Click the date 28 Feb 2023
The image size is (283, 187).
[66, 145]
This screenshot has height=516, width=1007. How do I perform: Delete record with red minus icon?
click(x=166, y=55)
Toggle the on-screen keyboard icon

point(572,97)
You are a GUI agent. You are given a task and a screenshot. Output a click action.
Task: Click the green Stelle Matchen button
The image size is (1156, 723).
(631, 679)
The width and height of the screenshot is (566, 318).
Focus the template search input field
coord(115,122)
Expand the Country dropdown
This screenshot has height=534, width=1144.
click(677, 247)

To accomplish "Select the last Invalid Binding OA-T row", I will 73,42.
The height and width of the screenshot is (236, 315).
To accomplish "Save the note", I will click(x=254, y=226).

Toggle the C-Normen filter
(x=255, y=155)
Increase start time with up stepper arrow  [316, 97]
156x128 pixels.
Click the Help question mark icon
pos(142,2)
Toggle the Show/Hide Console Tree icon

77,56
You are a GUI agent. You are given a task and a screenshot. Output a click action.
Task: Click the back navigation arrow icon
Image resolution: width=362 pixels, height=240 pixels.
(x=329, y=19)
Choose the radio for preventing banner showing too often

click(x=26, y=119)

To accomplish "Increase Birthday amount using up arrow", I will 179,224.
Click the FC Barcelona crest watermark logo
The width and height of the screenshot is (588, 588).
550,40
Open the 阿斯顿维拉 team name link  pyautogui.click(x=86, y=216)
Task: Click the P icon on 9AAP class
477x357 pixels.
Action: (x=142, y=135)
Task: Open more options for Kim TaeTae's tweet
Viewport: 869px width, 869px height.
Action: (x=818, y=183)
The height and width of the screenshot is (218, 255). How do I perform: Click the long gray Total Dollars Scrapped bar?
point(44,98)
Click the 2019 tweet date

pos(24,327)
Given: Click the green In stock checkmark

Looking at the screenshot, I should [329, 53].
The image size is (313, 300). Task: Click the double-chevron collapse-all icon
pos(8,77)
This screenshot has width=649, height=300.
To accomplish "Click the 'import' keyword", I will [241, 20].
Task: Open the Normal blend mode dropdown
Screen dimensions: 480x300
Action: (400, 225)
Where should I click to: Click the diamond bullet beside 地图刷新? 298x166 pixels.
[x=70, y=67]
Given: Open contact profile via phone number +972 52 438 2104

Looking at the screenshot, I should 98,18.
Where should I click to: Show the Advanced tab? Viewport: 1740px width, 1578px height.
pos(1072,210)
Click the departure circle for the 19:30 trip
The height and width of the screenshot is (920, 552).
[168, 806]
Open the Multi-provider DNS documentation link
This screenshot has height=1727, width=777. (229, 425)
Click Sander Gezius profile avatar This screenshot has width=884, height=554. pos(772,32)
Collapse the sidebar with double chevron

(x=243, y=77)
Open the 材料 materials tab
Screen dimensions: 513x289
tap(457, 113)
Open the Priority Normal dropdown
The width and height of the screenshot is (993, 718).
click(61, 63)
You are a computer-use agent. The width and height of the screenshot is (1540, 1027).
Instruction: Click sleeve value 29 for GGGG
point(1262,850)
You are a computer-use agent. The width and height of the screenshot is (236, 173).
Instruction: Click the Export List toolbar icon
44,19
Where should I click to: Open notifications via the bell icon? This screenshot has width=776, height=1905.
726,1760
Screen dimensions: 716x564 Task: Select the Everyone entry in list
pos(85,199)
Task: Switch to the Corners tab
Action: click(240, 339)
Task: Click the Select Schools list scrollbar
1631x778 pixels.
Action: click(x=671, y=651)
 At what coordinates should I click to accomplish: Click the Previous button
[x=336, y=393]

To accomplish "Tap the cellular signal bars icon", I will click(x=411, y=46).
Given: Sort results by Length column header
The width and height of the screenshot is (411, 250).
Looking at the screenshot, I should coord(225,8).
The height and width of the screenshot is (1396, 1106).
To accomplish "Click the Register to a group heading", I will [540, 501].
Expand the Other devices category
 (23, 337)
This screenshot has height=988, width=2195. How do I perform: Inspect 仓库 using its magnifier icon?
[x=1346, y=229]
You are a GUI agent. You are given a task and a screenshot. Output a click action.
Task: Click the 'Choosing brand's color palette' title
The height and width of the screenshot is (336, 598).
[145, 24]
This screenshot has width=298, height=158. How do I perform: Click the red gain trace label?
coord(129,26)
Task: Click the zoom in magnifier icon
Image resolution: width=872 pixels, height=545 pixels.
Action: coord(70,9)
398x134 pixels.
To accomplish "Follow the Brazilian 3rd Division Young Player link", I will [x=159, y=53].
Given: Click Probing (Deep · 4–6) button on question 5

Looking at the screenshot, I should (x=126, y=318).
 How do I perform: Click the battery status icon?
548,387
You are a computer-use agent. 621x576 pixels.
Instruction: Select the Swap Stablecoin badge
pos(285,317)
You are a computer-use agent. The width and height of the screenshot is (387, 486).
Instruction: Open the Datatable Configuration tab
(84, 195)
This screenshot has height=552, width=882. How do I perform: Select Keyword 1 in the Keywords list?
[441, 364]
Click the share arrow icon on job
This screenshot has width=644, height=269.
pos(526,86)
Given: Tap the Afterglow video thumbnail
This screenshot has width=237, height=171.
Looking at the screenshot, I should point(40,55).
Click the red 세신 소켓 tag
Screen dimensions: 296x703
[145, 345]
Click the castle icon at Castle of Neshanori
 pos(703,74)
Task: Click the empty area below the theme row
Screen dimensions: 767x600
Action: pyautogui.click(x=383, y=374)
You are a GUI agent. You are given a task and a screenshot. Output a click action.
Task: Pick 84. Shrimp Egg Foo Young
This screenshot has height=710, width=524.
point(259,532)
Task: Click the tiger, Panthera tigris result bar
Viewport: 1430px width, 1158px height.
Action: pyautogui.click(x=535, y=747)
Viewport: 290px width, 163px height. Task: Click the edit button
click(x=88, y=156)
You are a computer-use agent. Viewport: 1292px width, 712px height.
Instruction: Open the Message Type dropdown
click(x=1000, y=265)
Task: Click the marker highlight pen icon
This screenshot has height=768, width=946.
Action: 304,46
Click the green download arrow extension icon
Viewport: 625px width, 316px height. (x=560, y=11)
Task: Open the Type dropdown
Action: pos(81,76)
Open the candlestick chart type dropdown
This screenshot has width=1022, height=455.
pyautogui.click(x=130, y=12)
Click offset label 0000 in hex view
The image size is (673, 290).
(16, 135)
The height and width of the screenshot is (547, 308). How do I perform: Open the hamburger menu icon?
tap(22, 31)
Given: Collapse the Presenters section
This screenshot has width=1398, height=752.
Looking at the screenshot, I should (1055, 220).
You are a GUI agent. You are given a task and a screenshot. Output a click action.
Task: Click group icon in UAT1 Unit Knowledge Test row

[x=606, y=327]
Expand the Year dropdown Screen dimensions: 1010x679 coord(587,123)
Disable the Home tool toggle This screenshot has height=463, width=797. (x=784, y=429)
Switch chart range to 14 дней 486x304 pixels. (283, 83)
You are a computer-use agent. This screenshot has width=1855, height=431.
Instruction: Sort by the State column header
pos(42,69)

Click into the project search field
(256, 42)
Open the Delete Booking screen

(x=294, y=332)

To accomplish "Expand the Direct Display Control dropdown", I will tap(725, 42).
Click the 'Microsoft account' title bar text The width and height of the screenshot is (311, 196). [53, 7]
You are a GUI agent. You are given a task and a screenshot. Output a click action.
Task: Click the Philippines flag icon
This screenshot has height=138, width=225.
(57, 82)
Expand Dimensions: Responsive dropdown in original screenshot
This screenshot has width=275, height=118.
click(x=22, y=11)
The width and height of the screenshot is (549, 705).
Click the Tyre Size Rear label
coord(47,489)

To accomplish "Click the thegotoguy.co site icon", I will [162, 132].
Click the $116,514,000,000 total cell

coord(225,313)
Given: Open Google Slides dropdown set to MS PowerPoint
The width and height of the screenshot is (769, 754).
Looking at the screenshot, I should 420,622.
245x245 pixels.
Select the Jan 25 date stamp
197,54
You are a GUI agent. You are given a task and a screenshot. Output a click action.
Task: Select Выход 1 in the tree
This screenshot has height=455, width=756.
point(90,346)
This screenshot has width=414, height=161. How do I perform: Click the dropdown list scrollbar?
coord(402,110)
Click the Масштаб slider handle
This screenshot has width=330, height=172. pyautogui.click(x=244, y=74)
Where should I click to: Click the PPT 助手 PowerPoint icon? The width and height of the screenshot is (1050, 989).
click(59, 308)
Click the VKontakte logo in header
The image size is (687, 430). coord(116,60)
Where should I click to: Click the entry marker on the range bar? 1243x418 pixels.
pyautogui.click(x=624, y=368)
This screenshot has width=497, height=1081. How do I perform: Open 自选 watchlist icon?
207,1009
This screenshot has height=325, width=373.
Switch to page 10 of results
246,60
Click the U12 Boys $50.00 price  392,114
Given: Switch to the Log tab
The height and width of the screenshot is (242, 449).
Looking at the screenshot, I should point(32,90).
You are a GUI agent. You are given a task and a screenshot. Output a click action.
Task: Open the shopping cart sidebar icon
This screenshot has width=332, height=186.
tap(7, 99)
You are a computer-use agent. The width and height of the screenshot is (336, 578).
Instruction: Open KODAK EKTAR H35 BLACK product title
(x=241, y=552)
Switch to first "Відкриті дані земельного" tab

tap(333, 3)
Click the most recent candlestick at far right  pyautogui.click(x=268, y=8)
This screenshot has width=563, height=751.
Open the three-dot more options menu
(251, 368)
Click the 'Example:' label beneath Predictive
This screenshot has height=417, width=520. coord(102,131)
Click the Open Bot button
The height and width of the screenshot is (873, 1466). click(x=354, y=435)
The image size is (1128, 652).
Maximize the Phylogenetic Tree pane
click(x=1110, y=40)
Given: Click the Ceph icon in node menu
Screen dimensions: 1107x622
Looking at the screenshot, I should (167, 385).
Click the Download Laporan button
+ + + + +
#### EXERCISE GOAL
Every line of the material that holds the word "candlestick" must be found and copied.

#### YOUR SOLUTION
Open the candlestick chart type dropdown
Click the most recent candlestick at far right  pyautogui.click(x=268, y=8)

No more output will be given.